«Jbel Lahmer» !

Il y a des moments où l’Art colle bizarrement à l’actualité. Il propose un aperçu effrayant d’un quotidien aveugle dans une société en désarroi, dans laquelle espoir et désespoir se contrebalancent dramatiquement. Il ne s’agit pas d’écrire le réel en promenant un miroir le long d’un chemin, mais de regarder l’arrière-plan d’une société en dérive pour découvrir de sauvages obscurités dont chacun voudrait bien éviter la vue. Prenons le cas de «Jbel Lahmer», feuilleton diffusé sur la chaîne nationale. En plein débat national sur la misère, la délinquance, la corruption, le népotisme, la prédation et les inégalités, ce feuilleton tombe à pic pour les femmes et les hommes qui mènent le combat de la vérité contre ceux qui ont intérêt à la contourner ou la falsifier. En regardant les épisodes diffusés, je me retrouve avec le sentiment tenace d’avoir assisté à une entreprise de dévoilement, comme si la puissance des émotions, des attitudes et des sentiments grandissants de l’humiliation sociale, qui s’affichent, à l’identique, au fil des images, avait arraché le filtre d’habituation qui fait voir le quotidien d’un quartier populaire avec le regard de la banalité ! On a tort de croire que ces horreurs profondément choquantes sont à venir. Elles sont là, sur terre et elles ont pour nom : «le quartier populaire de Jbel Lahmer».

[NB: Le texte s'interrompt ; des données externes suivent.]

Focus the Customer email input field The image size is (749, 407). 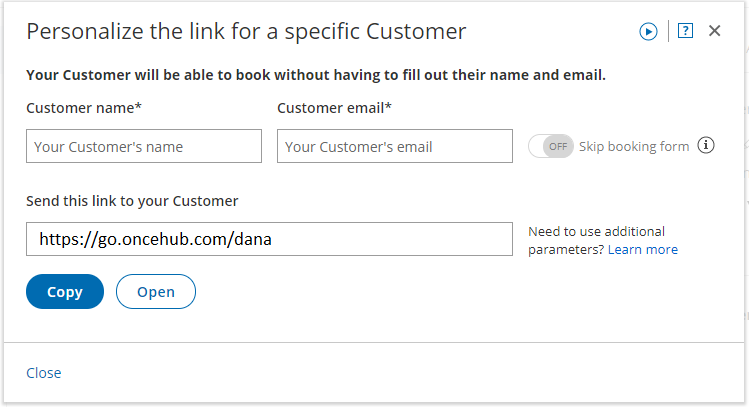(395, 146)
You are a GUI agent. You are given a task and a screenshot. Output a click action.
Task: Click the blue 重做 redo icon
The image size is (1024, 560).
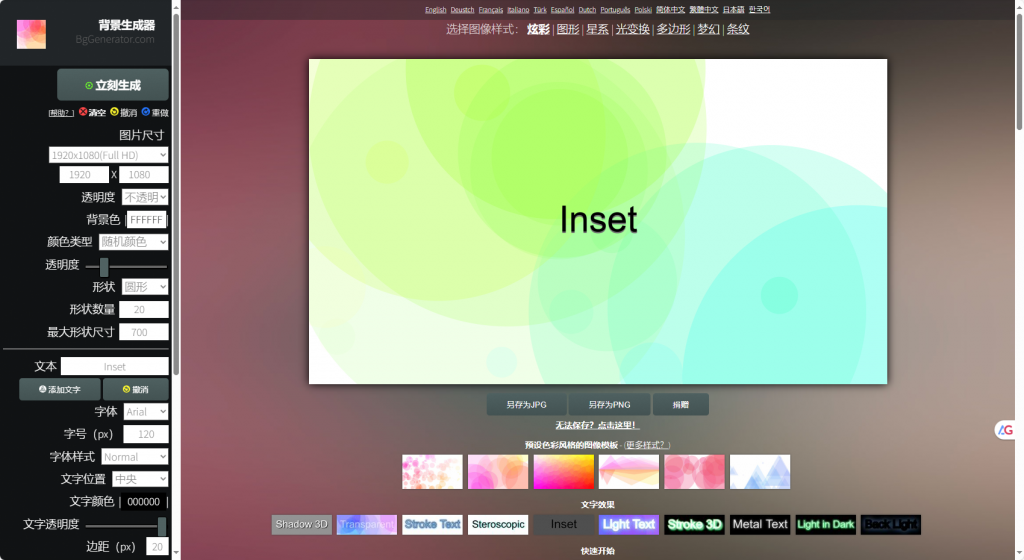click(x=146, y=112)

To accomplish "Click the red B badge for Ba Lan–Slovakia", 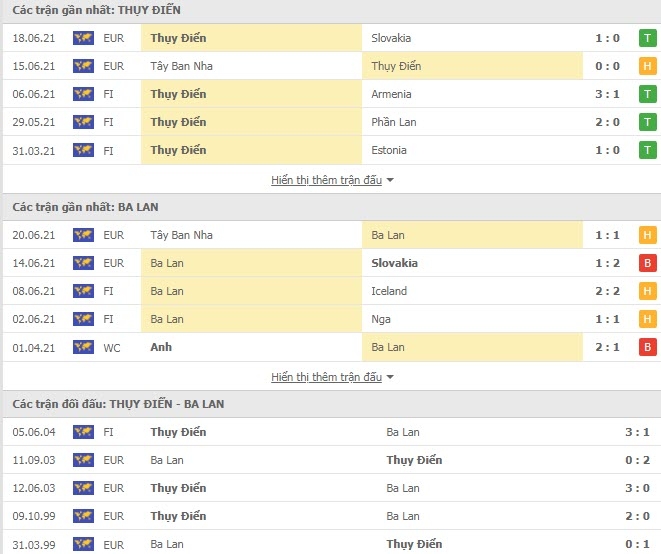I will pos(648,263).
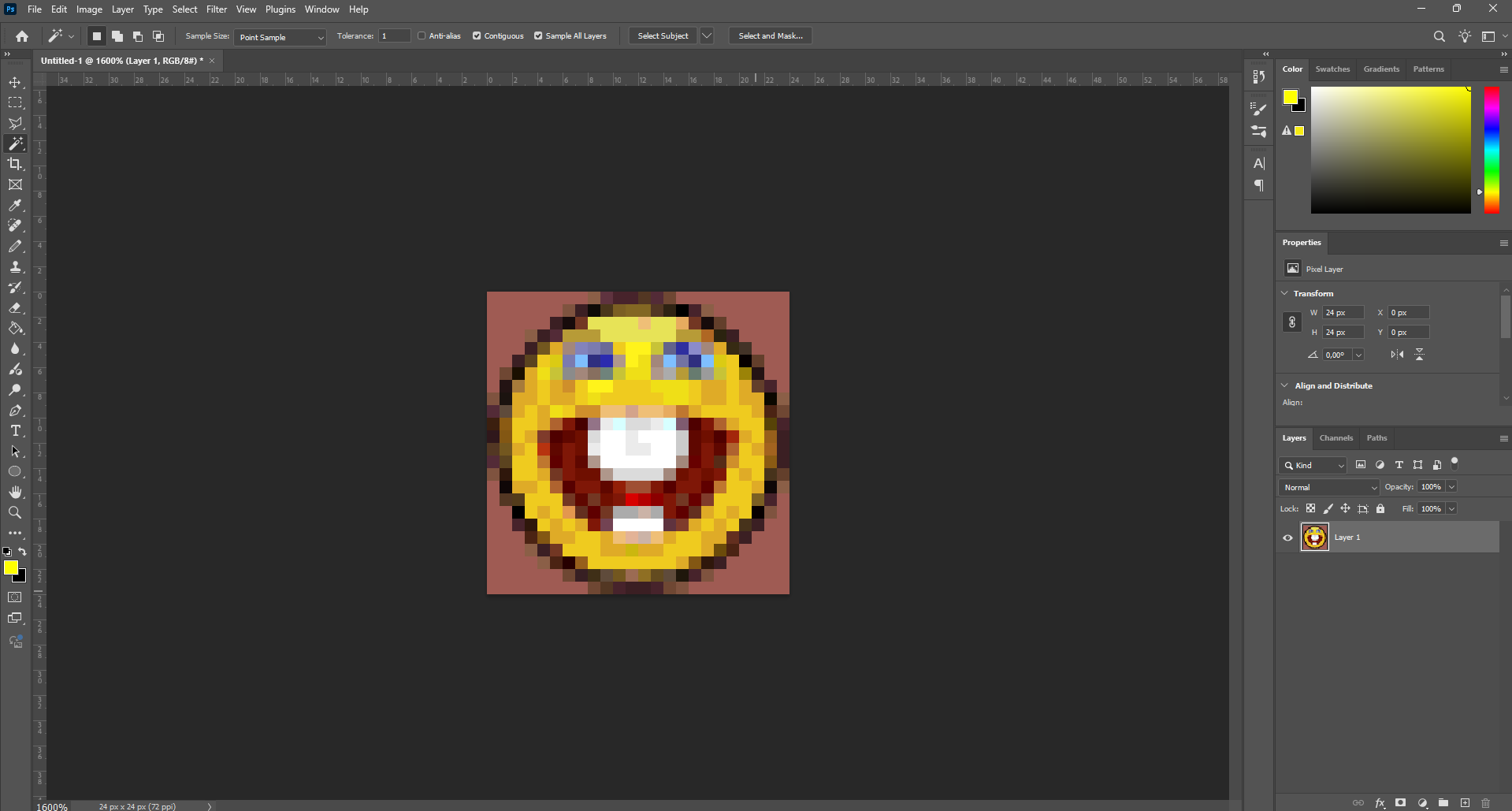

Vous souhaitez de nouvelles lumières pour aujourd’hui et demain ? Alors acceptez tout d’abord de reconnaître la longue et interminable nuit de ce quartier.
Nous sommes en 2023. Au coeur d’une bourgade habillée de misère et à travers ses ruelles noyées de pauvreté, où le destin a damné les habitants dès leur naissance, la violence rôde. Atmosphère asphyxiante, nébuleuse, fantasmagorique et une allégorie où chacun des damnés voudrait prendre son envol, mais la tragique loi de la misère le fait retomber, à chaque fois, sur l’asphalte de la réalité. Les habitants de «Jbel Lahmer» et surtout les jeunes, portent ces cauchemars sur leurs épaules. Le feuilleton aborde frontalement, pour mieux les exorciser, les démons de ce quartier maudit. À coup de répliques insolentes, de scènes palpitantes, de sources de tension et d’un ballet de surprises très hitchcockien, le jeune réalisateur Rabii Tekkali surfe sur des sujets tabous et les préjugés en tout genre. C’est parfois difficile à regarder, notamment les scènes de violence à la dimension quasi concentrationnaire. Mais c’est en les identifiant courageusement, non en les minimisant ou en les niant complètement, qu’on a une chance de pouvoir les régler un jour. Il fallait être bien déconnecté des réalités dans ce quartier d’en-bas pour ne pas comprendre le sentiment d’injustice qu’éprouvent les gens de peu et de rien. Comment conserver son humanité dans une société qui la nie ? Comment rester sain d’esprit quand les hommes et les femmes ont cédé à la folie ? Le réalisateur a maîtrisé impeccablement cette ambiance anxiogène qui monte crescendo. Il a eu la bonne idée d’utiliser plusieurs formes techniques pour illustrer parfaitement les confrontations entre les personnages. Cette maturité artistique trouve son prolongement dans le jeu des comédiens qui ont essayé de rendre crédibles des situations aussi sensibles et choquantes. Ils ont conjugué souvent un hyperréalisme et une imagination qui flirte avec le fantastique. Les comédiens sont tous aux petits oignons, à commencer par Nasreddine Shili, un surdoué, toujours prêt à monter au front pour défendre son «message» contre l’injustice et qui sait entretenir parfaitement les traits anguleux et ascétiques de son visage, et le style combatif de sa personnalité. Ce feuilleton est, tout simplement, un véritable coup de poing dans le cœur de la triste réalité.